PROBLEM DETAILS: Once you find the line with "The width and" in the data below, transcribe exactly each line from there to the line with "Task: Click the bottom", inclusive, and nothing else. Drop the pictures.

[Stored records]
────────────────

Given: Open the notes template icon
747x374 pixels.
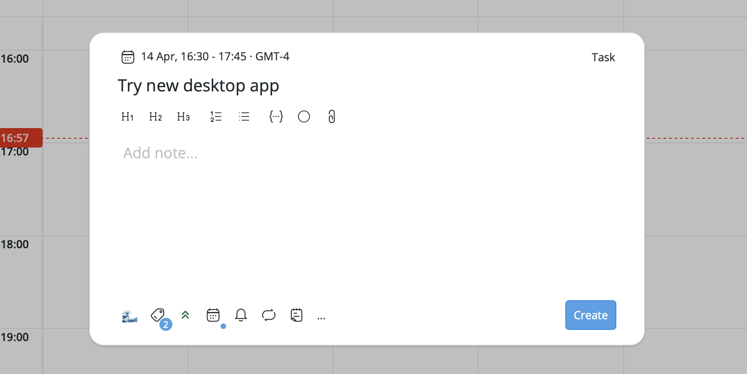Looking at the screenshot, I should (297, 316).
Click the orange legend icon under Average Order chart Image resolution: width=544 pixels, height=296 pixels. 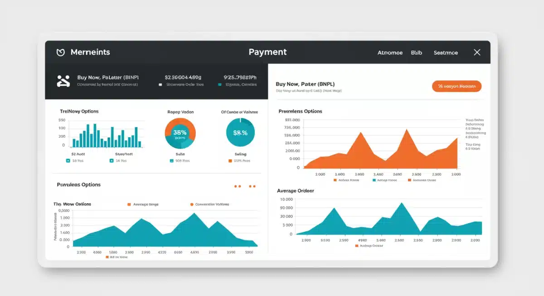pyautogui.click(x=358, y=246)
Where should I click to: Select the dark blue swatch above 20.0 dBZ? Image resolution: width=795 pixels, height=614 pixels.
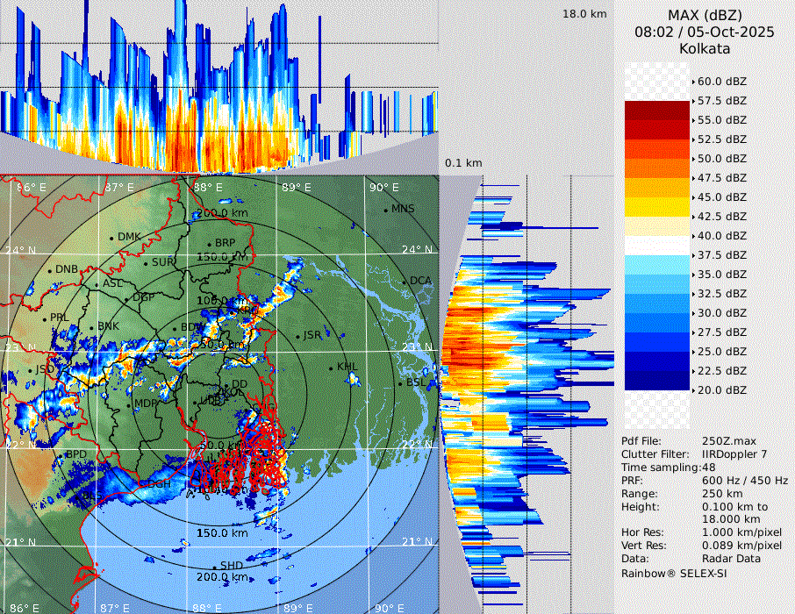[x=657, y=380]
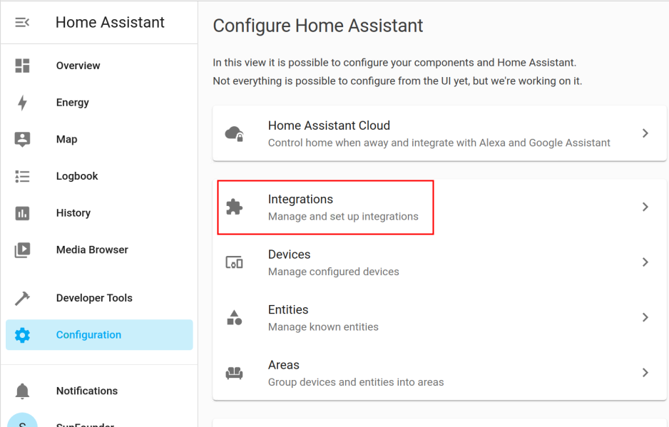Click the user profile avatar circle
669x427 pixels.
[22, 421]
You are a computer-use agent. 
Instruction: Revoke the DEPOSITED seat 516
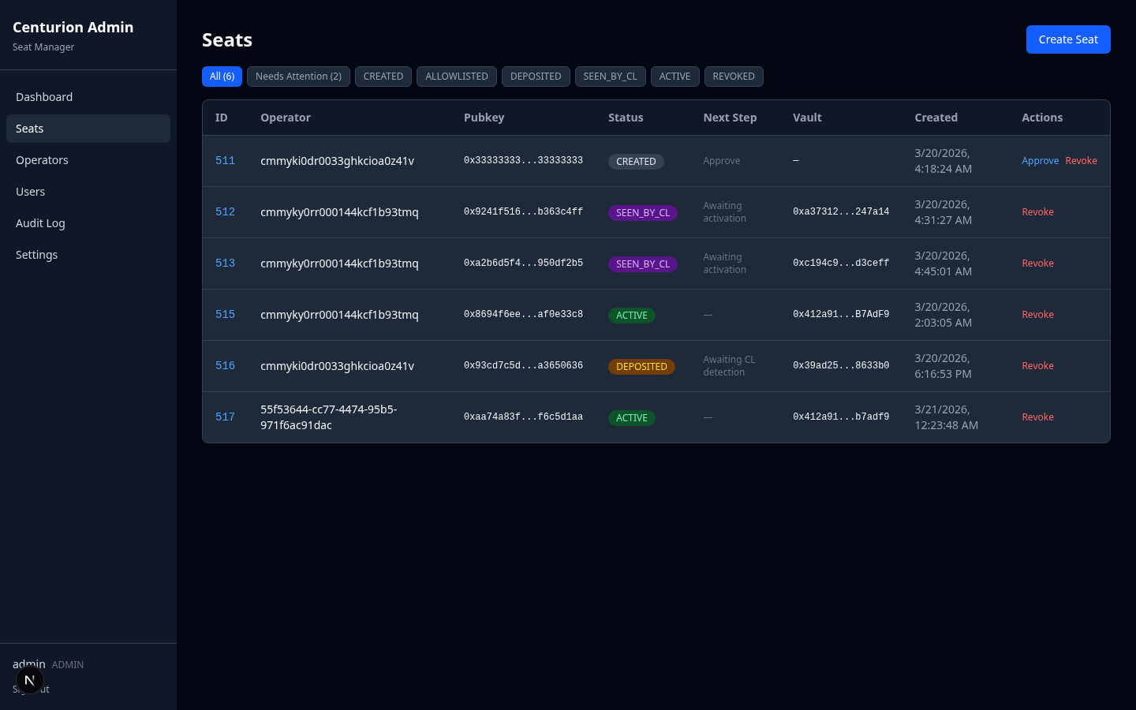click(1037, 366)
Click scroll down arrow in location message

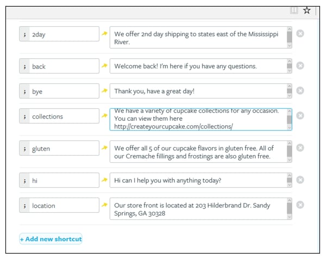[x=289, y=217]
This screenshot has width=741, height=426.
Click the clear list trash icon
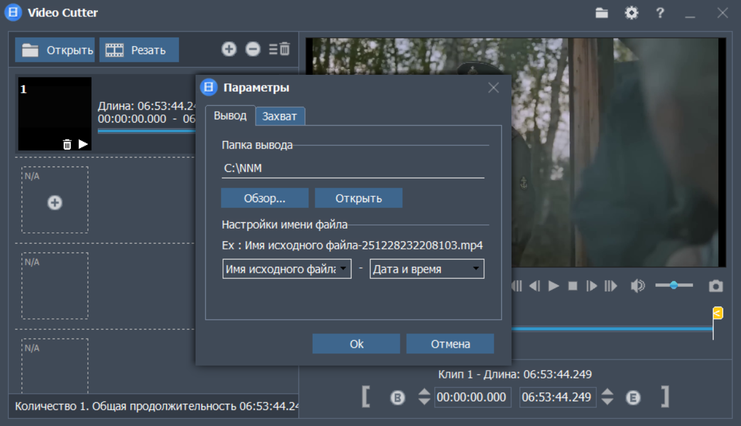click(279, 49)
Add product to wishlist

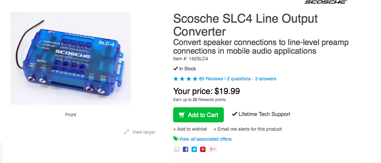tap(190, 129)
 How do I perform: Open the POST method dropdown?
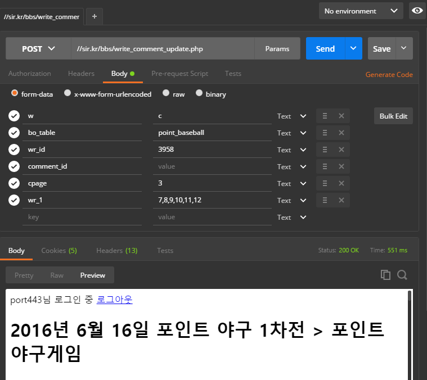(x=38, y=49)
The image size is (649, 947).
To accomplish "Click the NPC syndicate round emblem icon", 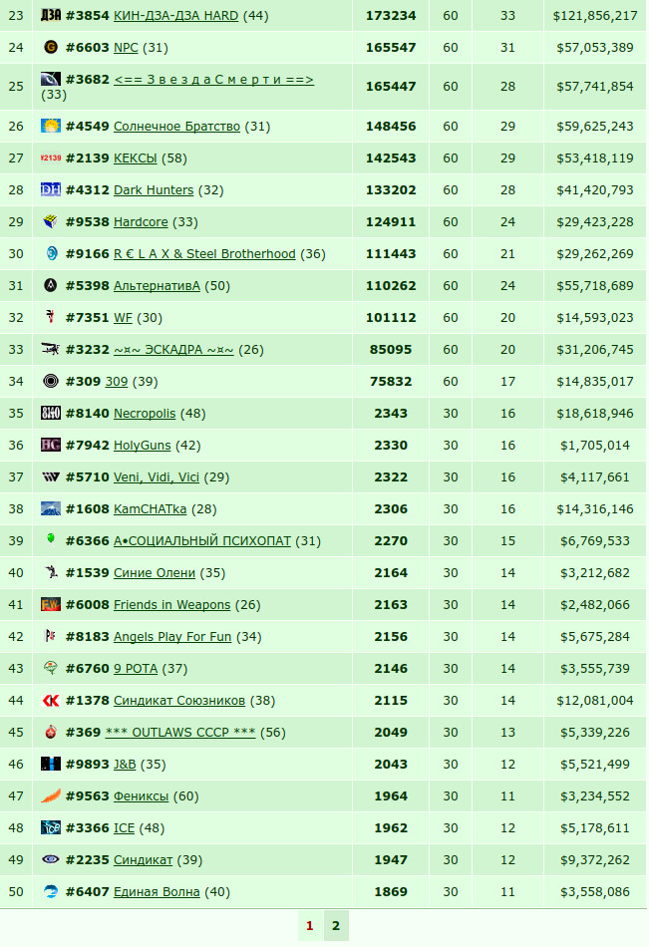I will (51, 47).
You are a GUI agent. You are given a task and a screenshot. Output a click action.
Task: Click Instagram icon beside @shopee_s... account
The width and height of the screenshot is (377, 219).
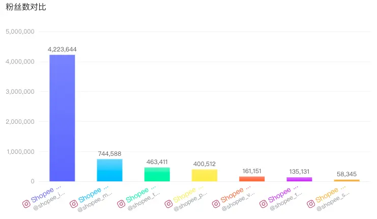(311, 204)
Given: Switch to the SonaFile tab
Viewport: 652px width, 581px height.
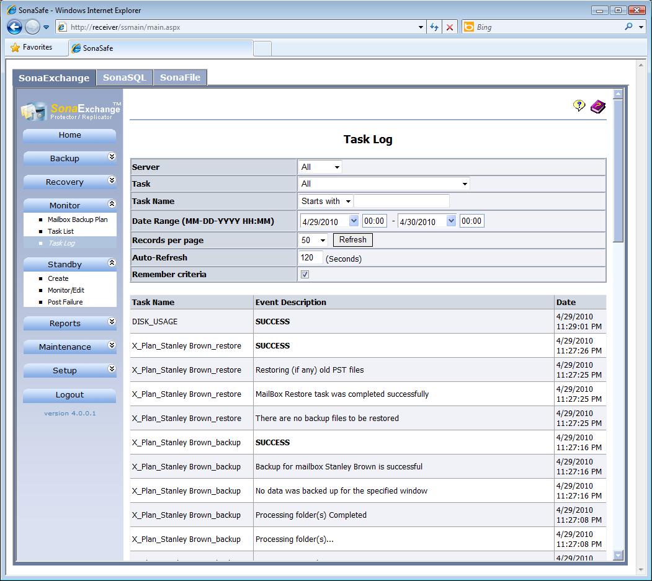Looking at the screenshot, I should [x=180, y=78].
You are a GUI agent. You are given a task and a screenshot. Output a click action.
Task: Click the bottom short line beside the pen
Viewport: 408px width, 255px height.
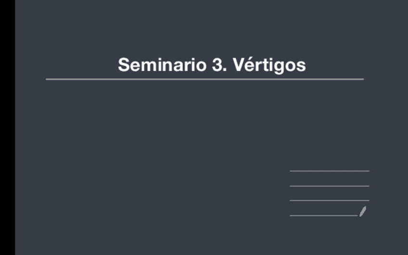323,216
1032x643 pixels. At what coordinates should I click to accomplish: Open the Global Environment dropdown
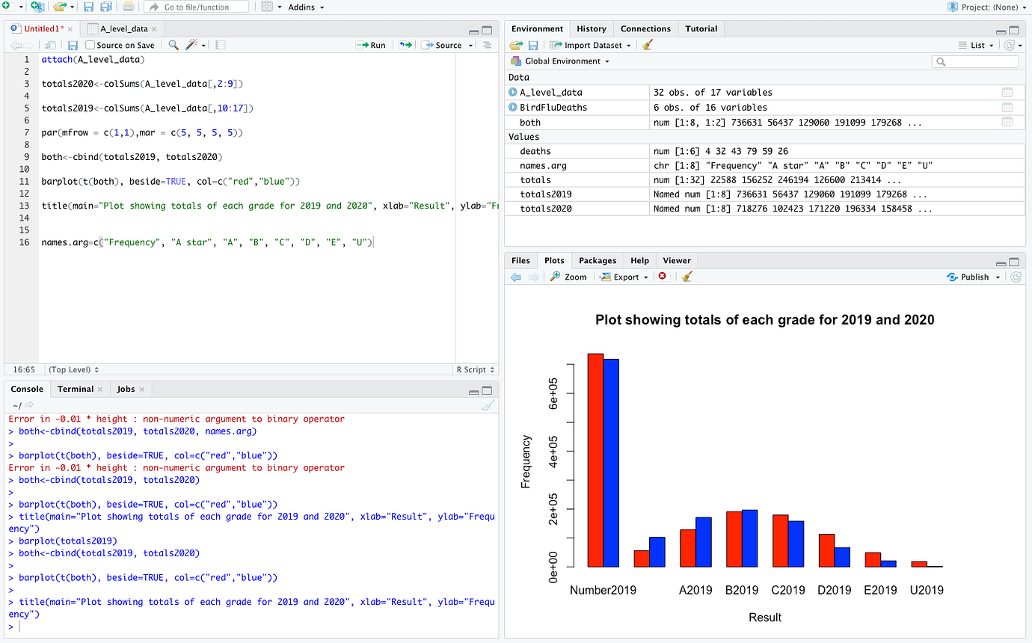(561, 61)
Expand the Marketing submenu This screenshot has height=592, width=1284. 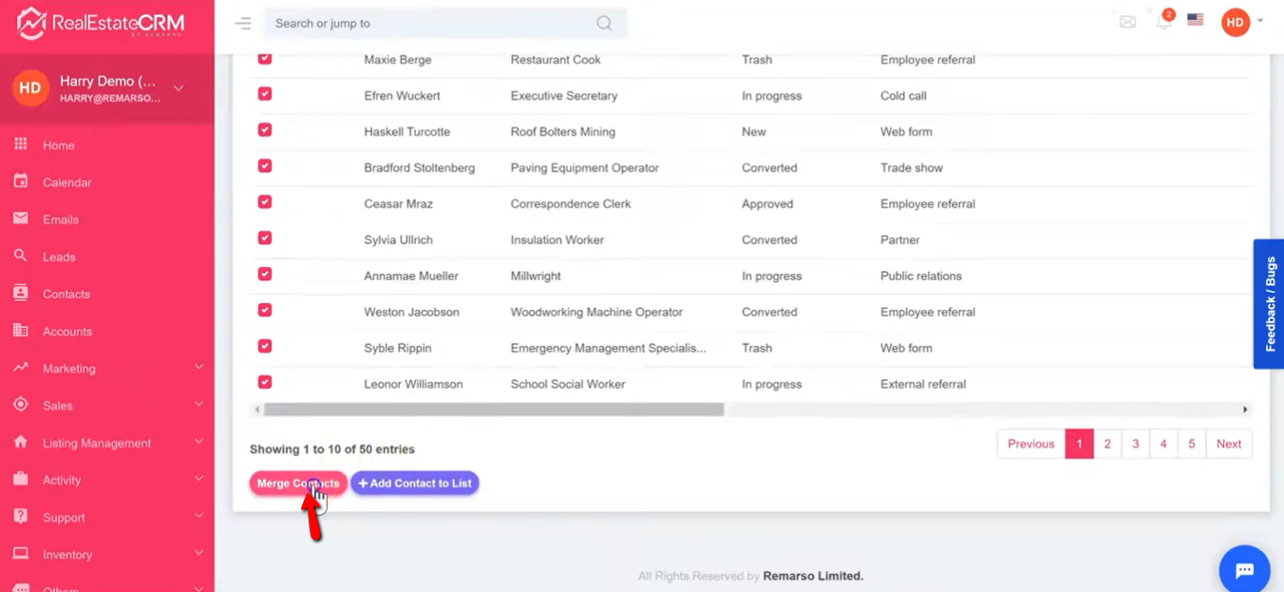click(198, 368)
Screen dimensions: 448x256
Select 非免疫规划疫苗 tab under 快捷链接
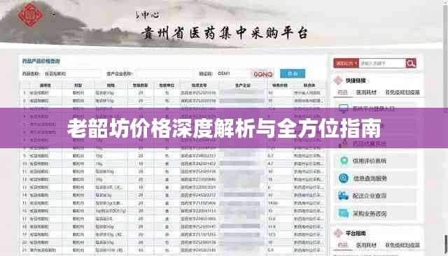[403, 92]
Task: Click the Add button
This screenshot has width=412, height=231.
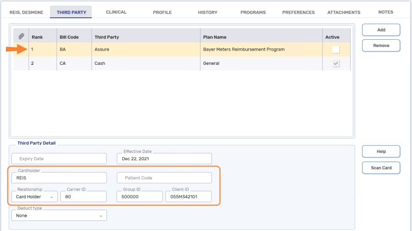Action: [x=381, y=30]
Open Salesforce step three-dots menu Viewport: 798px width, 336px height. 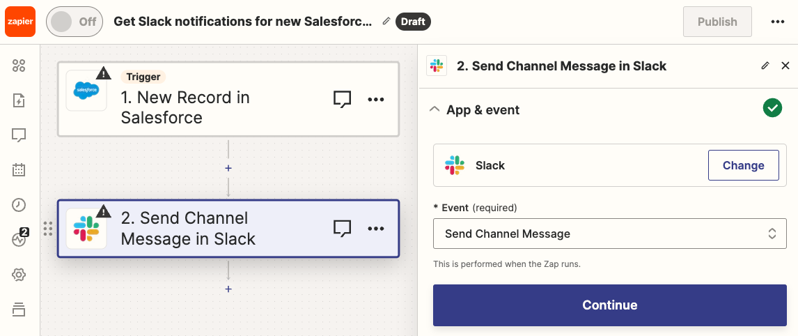[x=376, y=99]
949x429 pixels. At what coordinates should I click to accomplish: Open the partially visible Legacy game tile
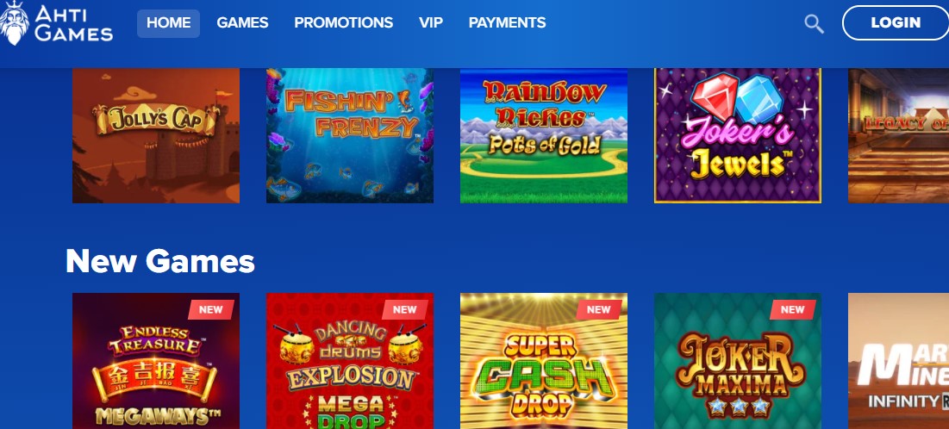[898, 135]
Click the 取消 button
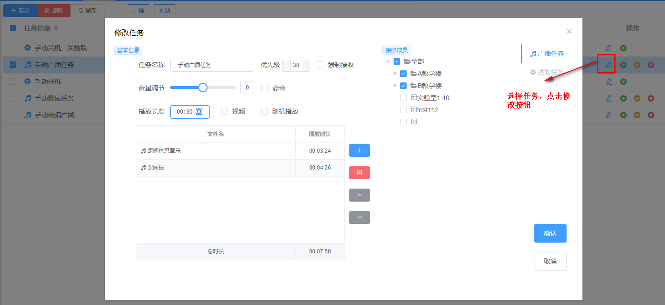 tap(550, 261)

────────────────

RESULT:
The width and height of the screenshot is (377, 219).
(311, 204)
Given: Switch to the SonaFile tab
Viewport: 652px width, 581px height.
Looking at the screenshot, I should [x=180, y=78].
You are a GUI agent. You are given a task and a screenshot. Output a click action.
Task: Click the bottom short line beside the pen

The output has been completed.